YOUR GOAL: In the listing below, print exactly the lines between the line holding "Given: Click the" and the line holding "Screen dimensions: 1288x951", inclusive, and no more.

EXTRACTED MATERIAL:
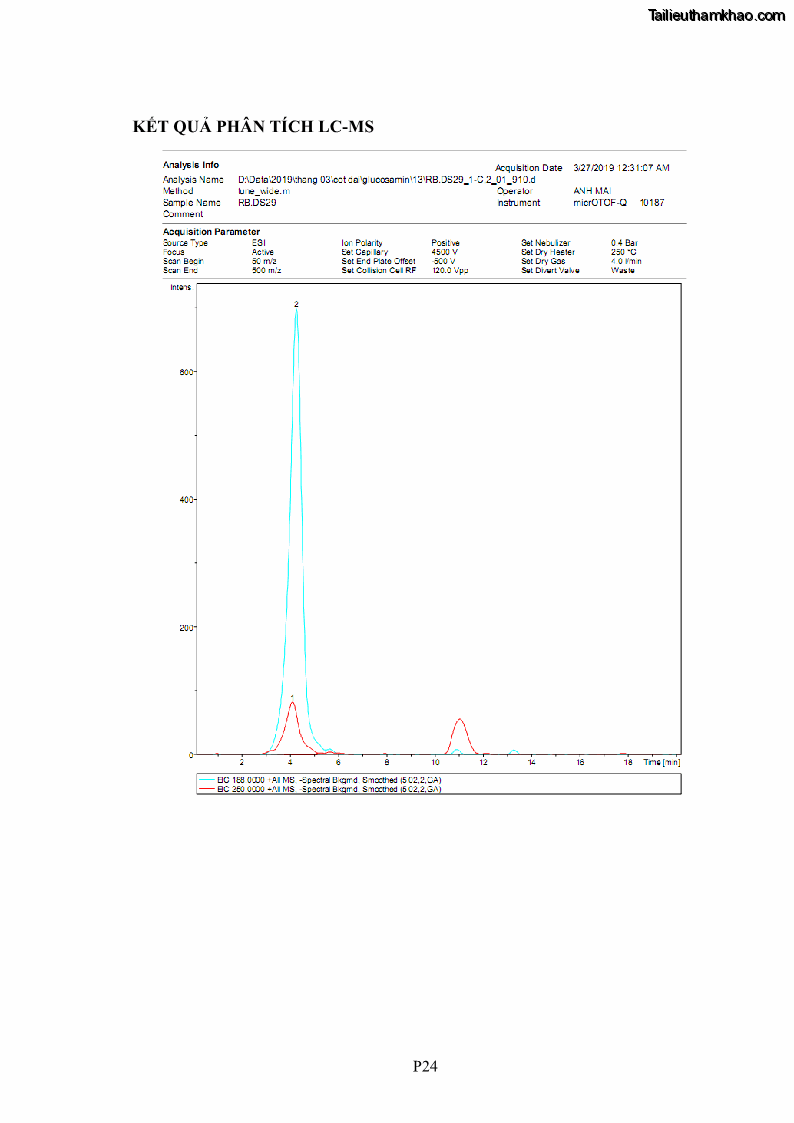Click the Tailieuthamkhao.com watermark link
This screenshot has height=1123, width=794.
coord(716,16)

--

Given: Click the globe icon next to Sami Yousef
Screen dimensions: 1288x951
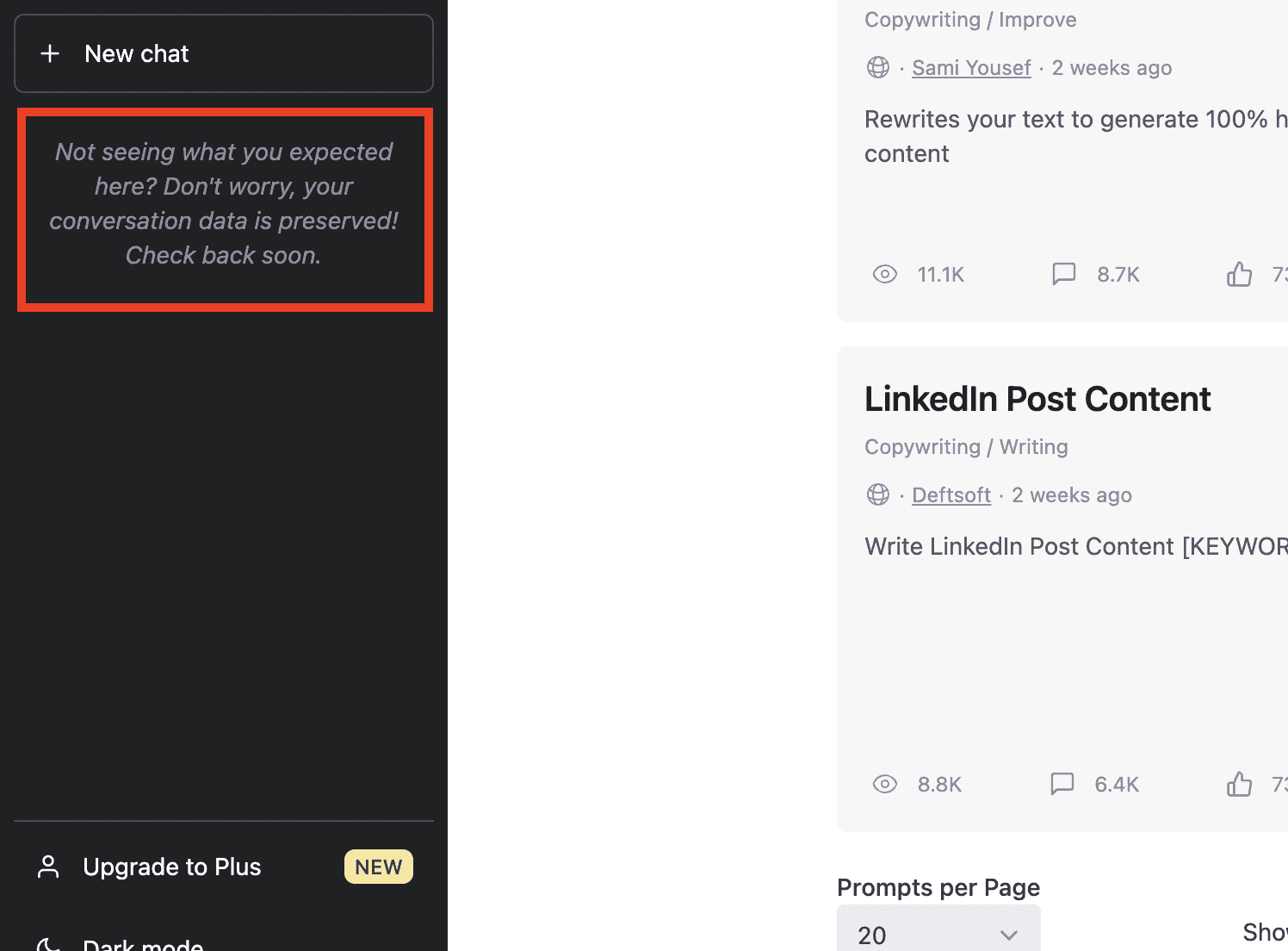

* * *

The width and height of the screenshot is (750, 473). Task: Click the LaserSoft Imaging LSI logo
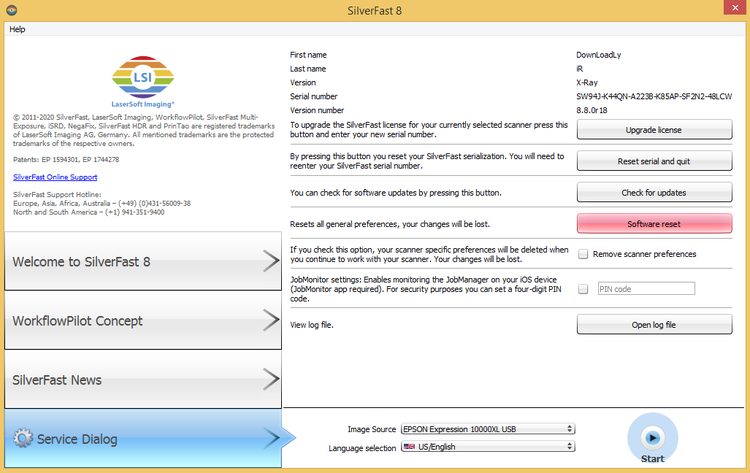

TASK RESPONSE:
Given: Click the globe icon next to Sami Yousef
Screen dimensions: 1288x951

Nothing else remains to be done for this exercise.